Directions
Type out all of the following entries verbatim, leaving out the pictures.

### Data provided

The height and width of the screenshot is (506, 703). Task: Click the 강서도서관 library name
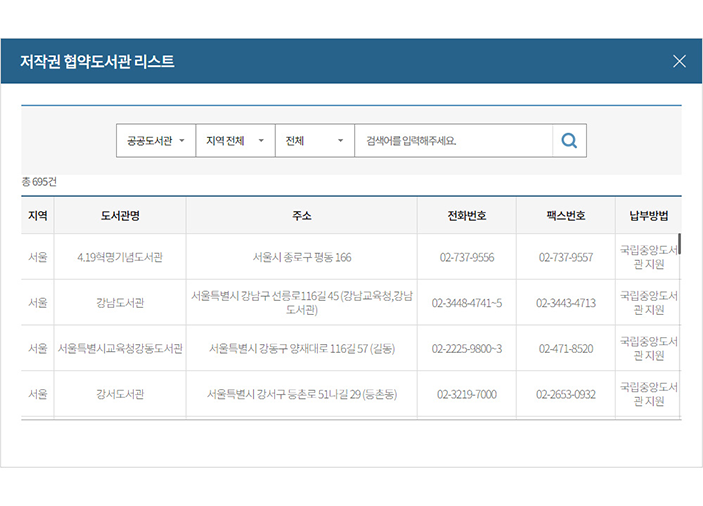click(120, 394)
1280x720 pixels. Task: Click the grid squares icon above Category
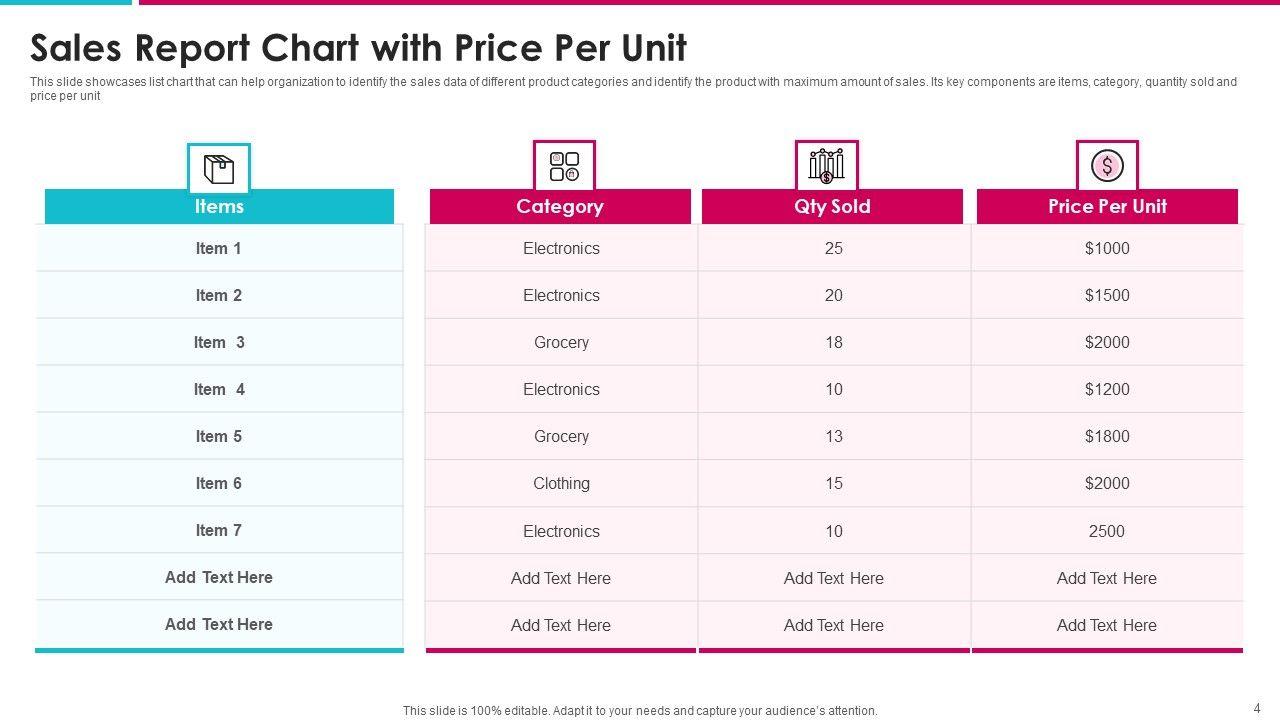(x=564, y=166)
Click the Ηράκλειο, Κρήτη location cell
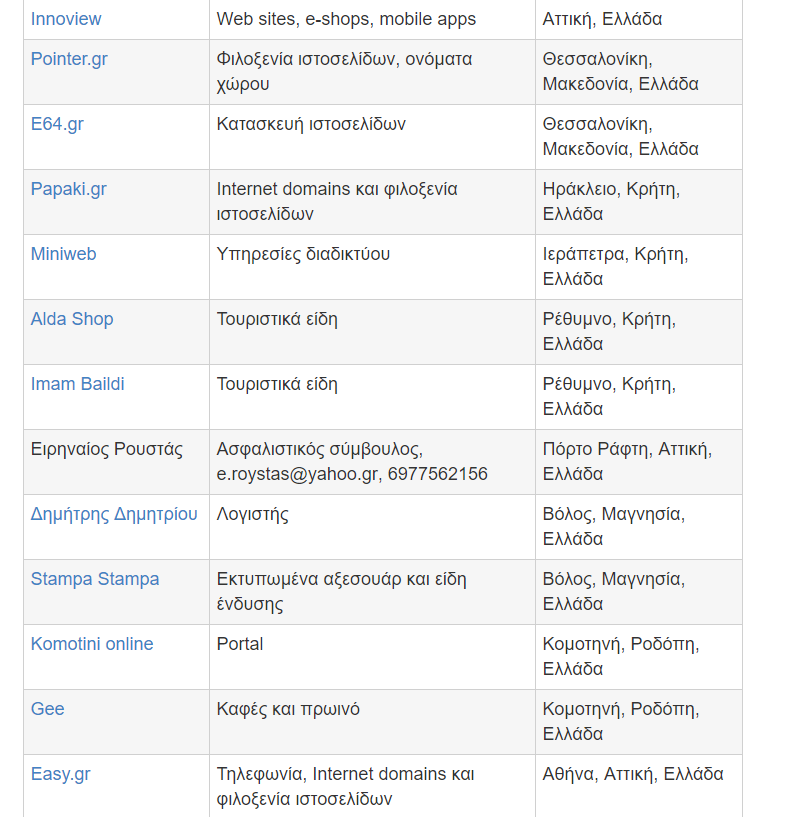This screenshot has height=817, width=800. [x=610, y=201]
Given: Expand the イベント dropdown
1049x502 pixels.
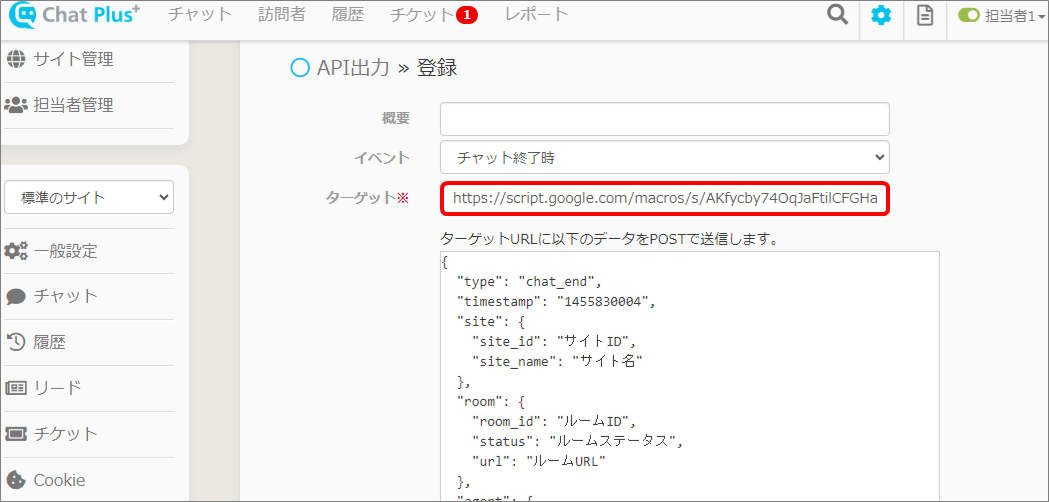Looking at the screenshot, I should (x=664, y=157).
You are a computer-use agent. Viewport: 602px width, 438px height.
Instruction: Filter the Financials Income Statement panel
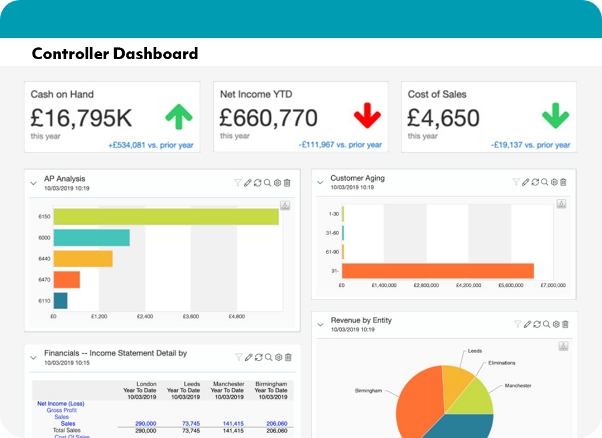point(238,356)
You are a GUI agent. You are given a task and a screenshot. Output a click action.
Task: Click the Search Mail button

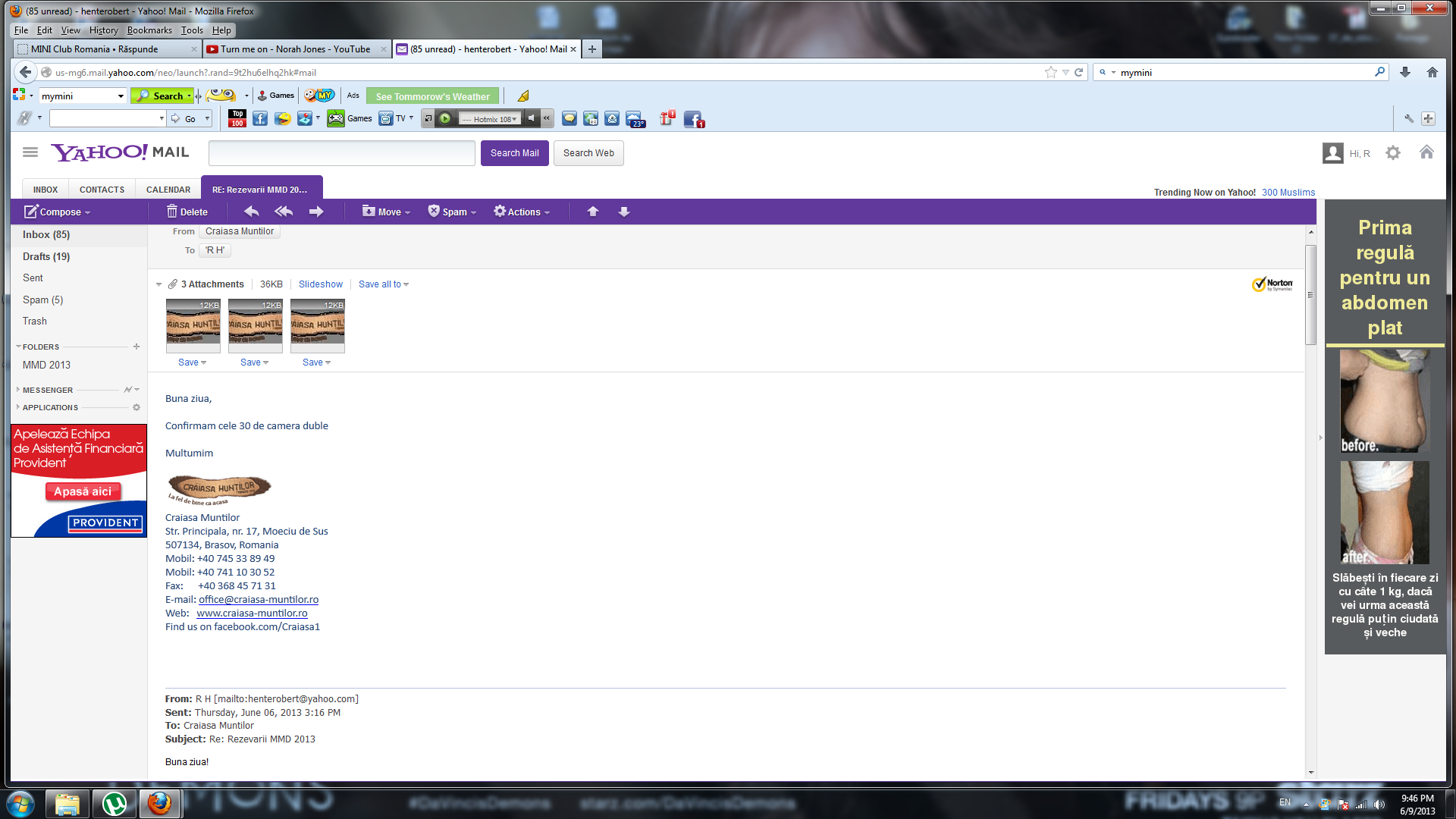pos(514,153)
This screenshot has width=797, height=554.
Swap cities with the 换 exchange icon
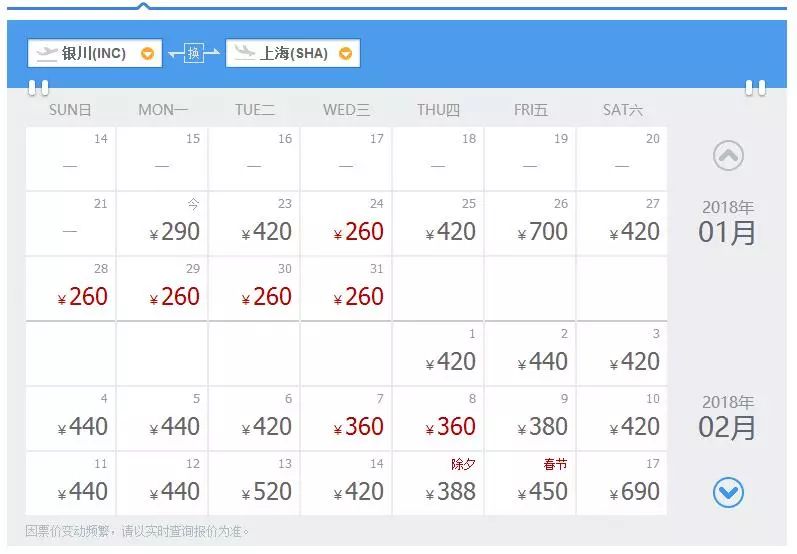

######

Output for this task
The height and width of the screenshot is (506, 703). Task: Click the 강서도서관 library name
click(120, 394)
1280x720 pixels. Task: Click the grid squares icon above Category
(x=564, y=166)
Click the Ηράκλειο, Κρήτη location cell
This screenshot has height=817, width=800. [x=610, y=201]
Given: Expand the イベント dropdown
1049x502 pixels.
Looking at the screenshot, I should (x=664, y=157).
You are a computer-use agent. Viewport: 602px width, 438px height.
Instruction: Filter the Financials Income Statement panel
point(238,356)
You are a GUI agent. You are given a task and a screenshot. Output a click action.
Task: Click the Search Mail button

pos(514,153)
This screenshot has width=797, height=554.
Swap cities with the 换 exchange icon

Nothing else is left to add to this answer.